Rules: 22 NYCRR 100.2; 100.2(A); 100.3(B)(4); 100.3(E)(1); 100.3(E)(1)(b)(i)-(ii); Opinions 11-127; 11-64; 11-21; 10-203(B); 04-42.
A full-time judge who recently took office states that he/she was previously a member of a law firm. The judge’s relationship with the firm is completely terminated, and the judge has no further economic interest in the firm.1 The judge has now been asked to sit in a court devoted to cases filed against one municipality. According to the judge, his/her prior law firm represented individuals against the same municipality in litigated matters. The judge states that he/she had “little to no involvement with those matters.” The inquiring judge indicates that he/she will disqualify him/herself from all matters in which his/her former firm appears, but asks whether he/she must disclose in all other matters that his/her former firm represented parties against the municipality during the judge’s tenure with the firm.
A judge must always avoid even the appearance of impropriety (see 22 NYCRR 100.2) and must always act to promote public confidence in the judiciary’s integrity and impartiality (see 22 NYCRR 100.2[A]). Therefore, a judge must disqualify him/herself in a proceeding in which the judge’s impartiality might reasonably be questioned (see 22 NYCRR 100.3[E]). For example, a judge is disqualified from presiding over a matter where the judge knows that (i) the judge served as a lawyer in the matter in controversy or (ii) a lawyer with whom the judge previously practiced law served, during such association, as a lawyer concerning the matter (see 22 NYCRR 100.3[E][b][i]-[ii]).

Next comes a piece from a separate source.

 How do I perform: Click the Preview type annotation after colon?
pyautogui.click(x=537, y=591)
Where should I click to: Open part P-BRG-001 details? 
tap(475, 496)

Here, the judge states that he/she will not preside over matters where a lawyer from the judge’s prior law firm was or is involved in the case (see 22 NYCRR 100.3[E][b][ii]; see also Opinions 11-127; 10-203[B]). Absent any other basis for disqualification, the Committee sees no ethical impediment to the judge presiding in other cases against the municipality, in which the judge’s prior law firm has had no involvement. This is particularly so when, as here, the judge had “little to no involvement with” the firm’s litigations against the municipality while he/she was in private practice. Even if the judge’s former law firm regularly litigated against the municipality, the judge need not disclose that fact in other matters against the municipality, provided the judge believes he/she can preside without bias or prejudice against or in favor of any person or party (see 22 NYCRR 100.3[B]). Of course, if the judge doubts his/her ability to be impartial in a particular matter, then he/she of course must not preside (see Opinion 11-64).
1The judge anticipates receipt of a single profit-sharing payment which the judge fully earned during his/her prior employment, before he/she became a judge (compare Opinion 04-42 [judge who is receiving pension from former law firm should disqualify him/herself, subject to remittal, in all cases in which law firm appears, for as long as judge is receiving pension] with Opinion 11-21 [recently-elected judge may accept discretionary bonus paid by former law firm based on work actually performed by judge before assuming judicial office]).